The flavors of cranberries, orange, maple syrup, and cinnamon shine in this Overnight Cranberry Orange French Toast Casserole.
Make-ahead breakfasts. They’re pretty essential, right? Because sometimes (ok, most times) all you want to do when you wake up in the morning is pour a cup of coffee and then relax while the caffeine kicks in.
This Overnight Cranberry Orange French Toast Casserole is a make-ahead breakfast that’s perfect for special occasions. Maybe you’ll be hosting out of town guests this holiday season? Maybe you want a special treat to enjoy on Christmas morning? This french toast casserole is just the recipe you need!
I have to admit, I haven’t made a whole lot of overnight french toast bakes in my life. Actually, I think I’d only made one before this cranberry orange version. When it comes to to french toast casseroles, I’ve always worried that they’d be too soggy, or too rich for breakfast. This Overnight Cranberry Orange French Toast Casserole is neither.
There’s just the right amount of custard to soak into the bread and bake up soft but not wet or soggy. Whole milk, rather than half and half or cream, combines with the eggs, vanilla, and cinnamon to produce a custard that’s delicious but not too heavy. Pure maple syrup adds flavor and sweetness to this french toast casserole. And finally, I’ve added a sprinkling of sweet streusel to top this french toast. The streusel is a combination of whole wheat flour, brown sugar, cinnamon, and butter. As the casserole bakes, it caramelizes onto the top layer of bread (I used whole wheat)… yum!
This Overnight Cranberry Orange French Toast Casserole is so convenient for special mornings, whether you have guests visiting or you just want to relax with your family. It takes just a few minutes to prep the french toast the night before, and then it rests in the refrigerator overnight. In the morning all you need to do is pop it in your oven and then wait for it to be done! The waiting is the hardest part, as the smell of cranberries, oranges, maple, and cinnamon fills your kitchen while the casserole bakes. This one’s a keeper, my friends.
- 2 tablespoons granulated sugar
- zest of 1 large orange
- 1 cup fresh cranberries, halved
- 1 loaf day-old french bread, preferably whole wheat
- 6 large eggs
- 2 ½ cups whole milk
- ½ cup pure maple syrup
- 1 tablespoon vanilla extract
- 1 teaspoon cinnamon
- ⅓ cup white whole wheat flour
- 3 tablespoons light brown sugar
- ½ teaspoon cinnamon
- ¼ cup (4 tablespoons) cold unsalted butter, cut into cubes
- Place granulated sugar and orange zest in a medium bowl. Use your fingers to mix the sugar and zest together until fragrant. Add the cranberries and stir to combine. Set aside.

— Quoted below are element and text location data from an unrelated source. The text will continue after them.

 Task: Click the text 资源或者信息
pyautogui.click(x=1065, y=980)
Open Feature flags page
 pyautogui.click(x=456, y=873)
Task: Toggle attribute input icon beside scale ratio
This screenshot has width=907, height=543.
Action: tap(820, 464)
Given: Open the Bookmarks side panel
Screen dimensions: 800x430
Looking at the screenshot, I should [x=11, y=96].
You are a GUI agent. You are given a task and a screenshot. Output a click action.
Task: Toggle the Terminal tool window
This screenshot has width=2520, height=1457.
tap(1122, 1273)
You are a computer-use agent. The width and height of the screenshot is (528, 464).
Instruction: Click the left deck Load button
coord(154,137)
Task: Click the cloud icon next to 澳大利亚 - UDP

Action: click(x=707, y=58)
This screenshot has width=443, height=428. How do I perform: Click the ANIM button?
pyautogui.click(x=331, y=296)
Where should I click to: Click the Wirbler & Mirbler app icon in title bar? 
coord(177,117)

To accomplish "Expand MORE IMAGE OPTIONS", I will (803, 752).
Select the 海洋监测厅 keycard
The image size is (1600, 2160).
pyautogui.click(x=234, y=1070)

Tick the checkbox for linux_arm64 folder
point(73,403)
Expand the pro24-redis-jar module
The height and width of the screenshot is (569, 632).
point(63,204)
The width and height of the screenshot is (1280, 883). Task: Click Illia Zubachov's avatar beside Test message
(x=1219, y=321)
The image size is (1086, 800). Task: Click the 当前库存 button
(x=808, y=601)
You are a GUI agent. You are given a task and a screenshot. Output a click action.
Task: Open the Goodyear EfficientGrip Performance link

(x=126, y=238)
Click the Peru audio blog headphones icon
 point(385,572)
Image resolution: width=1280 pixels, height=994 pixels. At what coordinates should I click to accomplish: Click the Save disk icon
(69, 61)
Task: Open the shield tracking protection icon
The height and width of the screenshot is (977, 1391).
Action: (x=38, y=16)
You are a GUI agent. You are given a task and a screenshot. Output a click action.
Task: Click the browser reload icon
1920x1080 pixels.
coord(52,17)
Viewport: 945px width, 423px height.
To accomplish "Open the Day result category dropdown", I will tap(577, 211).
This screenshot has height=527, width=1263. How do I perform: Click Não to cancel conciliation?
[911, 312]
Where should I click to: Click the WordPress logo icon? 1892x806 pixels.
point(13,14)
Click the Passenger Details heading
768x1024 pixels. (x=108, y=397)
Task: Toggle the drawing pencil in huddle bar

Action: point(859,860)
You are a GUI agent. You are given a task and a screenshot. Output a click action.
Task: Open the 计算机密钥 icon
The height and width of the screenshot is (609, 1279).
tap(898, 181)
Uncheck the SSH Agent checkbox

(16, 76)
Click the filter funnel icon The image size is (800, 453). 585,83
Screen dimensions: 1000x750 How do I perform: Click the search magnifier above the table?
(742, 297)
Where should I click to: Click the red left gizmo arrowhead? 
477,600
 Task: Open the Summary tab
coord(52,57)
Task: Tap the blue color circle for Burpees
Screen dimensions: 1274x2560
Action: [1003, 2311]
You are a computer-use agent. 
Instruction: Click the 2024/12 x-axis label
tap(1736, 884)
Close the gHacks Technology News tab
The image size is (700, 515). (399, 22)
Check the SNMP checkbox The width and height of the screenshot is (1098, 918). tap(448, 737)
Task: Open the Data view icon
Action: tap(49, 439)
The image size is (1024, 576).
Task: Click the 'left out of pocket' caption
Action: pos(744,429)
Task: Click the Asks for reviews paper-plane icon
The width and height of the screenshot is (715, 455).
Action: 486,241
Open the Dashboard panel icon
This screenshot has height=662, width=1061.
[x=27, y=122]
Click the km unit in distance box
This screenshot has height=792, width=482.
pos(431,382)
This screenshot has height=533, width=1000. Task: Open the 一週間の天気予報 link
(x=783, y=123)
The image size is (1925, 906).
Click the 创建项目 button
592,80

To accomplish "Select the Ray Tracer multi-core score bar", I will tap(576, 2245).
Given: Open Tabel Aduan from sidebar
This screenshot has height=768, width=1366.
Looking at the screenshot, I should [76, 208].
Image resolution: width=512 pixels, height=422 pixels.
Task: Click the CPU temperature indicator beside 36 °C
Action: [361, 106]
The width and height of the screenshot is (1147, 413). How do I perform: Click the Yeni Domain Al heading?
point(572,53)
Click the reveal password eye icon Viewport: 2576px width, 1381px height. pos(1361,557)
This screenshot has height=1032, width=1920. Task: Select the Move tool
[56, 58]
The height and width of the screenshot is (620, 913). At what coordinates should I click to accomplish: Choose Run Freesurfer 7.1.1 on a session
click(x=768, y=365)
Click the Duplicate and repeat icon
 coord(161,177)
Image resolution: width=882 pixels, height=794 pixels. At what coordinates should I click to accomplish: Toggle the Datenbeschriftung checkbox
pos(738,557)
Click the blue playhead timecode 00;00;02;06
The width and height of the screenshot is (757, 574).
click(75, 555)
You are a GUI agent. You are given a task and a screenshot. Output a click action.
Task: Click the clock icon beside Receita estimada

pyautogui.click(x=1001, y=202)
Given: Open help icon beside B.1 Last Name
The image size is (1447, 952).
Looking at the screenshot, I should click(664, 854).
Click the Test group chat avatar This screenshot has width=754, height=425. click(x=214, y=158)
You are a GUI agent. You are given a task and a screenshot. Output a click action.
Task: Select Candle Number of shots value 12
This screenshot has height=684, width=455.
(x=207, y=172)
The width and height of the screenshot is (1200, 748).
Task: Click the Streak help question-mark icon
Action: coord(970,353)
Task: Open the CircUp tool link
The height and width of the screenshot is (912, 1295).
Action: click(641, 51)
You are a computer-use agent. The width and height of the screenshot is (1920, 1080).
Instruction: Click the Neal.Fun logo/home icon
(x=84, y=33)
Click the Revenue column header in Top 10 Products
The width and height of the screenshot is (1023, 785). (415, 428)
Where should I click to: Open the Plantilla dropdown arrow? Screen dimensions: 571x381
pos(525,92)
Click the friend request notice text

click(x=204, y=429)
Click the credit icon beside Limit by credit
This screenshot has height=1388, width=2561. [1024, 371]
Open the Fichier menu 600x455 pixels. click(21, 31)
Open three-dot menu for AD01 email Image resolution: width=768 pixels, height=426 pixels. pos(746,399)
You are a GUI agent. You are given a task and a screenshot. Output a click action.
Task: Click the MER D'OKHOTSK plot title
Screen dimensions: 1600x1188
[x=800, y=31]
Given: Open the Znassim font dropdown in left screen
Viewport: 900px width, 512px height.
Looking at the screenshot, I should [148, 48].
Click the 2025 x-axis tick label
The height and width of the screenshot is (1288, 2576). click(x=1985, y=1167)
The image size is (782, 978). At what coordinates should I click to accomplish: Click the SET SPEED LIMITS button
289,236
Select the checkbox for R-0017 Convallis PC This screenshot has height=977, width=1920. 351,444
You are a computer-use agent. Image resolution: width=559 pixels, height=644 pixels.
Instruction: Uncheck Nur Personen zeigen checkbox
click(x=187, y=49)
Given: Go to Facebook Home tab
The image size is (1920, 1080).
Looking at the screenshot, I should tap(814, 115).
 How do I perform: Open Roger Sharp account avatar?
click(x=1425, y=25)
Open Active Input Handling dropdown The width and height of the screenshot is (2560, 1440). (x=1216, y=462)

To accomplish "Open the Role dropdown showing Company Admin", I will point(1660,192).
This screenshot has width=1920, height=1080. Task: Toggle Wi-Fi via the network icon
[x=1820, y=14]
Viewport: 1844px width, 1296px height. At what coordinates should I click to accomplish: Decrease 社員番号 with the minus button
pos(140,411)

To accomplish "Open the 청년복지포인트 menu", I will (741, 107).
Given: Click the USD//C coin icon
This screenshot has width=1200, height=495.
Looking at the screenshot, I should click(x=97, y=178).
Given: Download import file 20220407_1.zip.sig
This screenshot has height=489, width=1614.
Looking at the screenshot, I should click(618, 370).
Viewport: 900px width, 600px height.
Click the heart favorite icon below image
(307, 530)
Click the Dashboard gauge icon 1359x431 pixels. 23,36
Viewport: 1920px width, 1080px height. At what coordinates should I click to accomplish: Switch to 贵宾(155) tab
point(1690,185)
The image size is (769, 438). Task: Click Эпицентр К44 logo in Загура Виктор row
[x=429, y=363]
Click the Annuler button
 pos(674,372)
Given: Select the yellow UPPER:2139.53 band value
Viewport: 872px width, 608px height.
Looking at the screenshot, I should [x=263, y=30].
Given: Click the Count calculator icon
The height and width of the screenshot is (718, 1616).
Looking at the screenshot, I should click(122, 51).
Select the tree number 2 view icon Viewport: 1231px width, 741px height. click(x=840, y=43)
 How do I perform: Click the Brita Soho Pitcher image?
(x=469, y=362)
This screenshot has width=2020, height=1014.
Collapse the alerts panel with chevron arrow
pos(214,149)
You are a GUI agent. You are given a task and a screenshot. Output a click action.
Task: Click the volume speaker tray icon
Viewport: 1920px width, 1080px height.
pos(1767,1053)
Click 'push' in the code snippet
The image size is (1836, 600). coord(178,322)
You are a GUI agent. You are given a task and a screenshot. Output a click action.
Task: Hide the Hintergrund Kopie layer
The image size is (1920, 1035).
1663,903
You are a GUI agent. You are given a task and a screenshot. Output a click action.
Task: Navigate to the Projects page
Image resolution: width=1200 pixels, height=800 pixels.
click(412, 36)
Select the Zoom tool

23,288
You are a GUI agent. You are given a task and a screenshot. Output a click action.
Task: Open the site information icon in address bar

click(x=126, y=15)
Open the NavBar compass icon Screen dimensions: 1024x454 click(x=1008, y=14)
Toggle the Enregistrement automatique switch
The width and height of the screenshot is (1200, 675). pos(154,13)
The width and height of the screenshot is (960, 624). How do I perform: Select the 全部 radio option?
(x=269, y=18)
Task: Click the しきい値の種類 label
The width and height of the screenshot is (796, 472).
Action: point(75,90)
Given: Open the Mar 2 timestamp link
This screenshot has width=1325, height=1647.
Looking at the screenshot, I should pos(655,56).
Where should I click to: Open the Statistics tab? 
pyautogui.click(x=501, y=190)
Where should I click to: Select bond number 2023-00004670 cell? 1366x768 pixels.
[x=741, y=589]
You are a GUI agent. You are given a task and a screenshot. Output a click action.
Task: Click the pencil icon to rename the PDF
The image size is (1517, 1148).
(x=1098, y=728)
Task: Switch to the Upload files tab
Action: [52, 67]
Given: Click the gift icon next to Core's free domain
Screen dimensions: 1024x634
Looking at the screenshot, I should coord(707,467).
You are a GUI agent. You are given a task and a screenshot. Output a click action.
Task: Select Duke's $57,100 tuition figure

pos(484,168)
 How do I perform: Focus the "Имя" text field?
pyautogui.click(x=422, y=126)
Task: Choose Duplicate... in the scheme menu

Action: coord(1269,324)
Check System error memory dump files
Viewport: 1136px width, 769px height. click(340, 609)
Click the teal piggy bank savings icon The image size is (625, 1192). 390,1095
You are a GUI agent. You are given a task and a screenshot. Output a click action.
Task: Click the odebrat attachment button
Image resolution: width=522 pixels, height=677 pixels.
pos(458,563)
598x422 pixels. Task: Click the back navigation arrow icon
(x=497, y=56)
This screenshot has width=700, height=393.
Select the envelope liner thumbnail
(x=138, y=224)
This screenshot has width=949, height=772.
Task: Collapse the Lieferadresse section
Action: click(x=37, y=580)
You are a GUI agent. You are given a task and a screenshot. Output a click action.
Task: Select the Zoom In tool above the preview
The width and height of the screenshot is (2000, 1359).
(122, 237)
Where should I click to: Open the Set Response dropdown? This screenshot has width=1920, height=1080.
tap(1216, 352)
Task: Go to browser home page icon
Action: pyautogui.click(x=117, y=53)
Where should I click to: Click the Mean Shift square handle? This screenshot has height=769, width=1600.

- Spray a 9x13 rectangular baking dish with cooking spray. Cut the bread into small pieces (about 1-inch cubes). Place the bread cubes in the dish and arrange them into a single layer as much as possible. Sprinkle the cranberry-orange sugar mixture over the bread.
- In a large bowl, combine the eggs, milk, maple syrup, vanilla, and 1 teaspoon cinnamon. Whisk until well combined and then pour evenly over the bread in the dish.
- To make the streusel, stir together the flour, brown sugar, and ½ teaspoon cinnamon in a medium bowl. Add the butter pieces and then use a pastry blender or your fingers to work the butter into the flour mixture until the butter pieces are no bigger than small peas and the mixture begins to clump together. Sprinkle over the top of the casserole.
- Cover the french toast with plastic wrap and refrigerate overnight.
- When you are ready to bake the casserole, preheat your oven to 350 degrees F. Once the oven is preheated, remove the plastic wrap from the casserole and cover it with foil. Bake, covered for 30 minutes. Remove the foil and continue to bake for another 20-30 minutes, until lightly golden on top and set in the center. Serve and enjoy!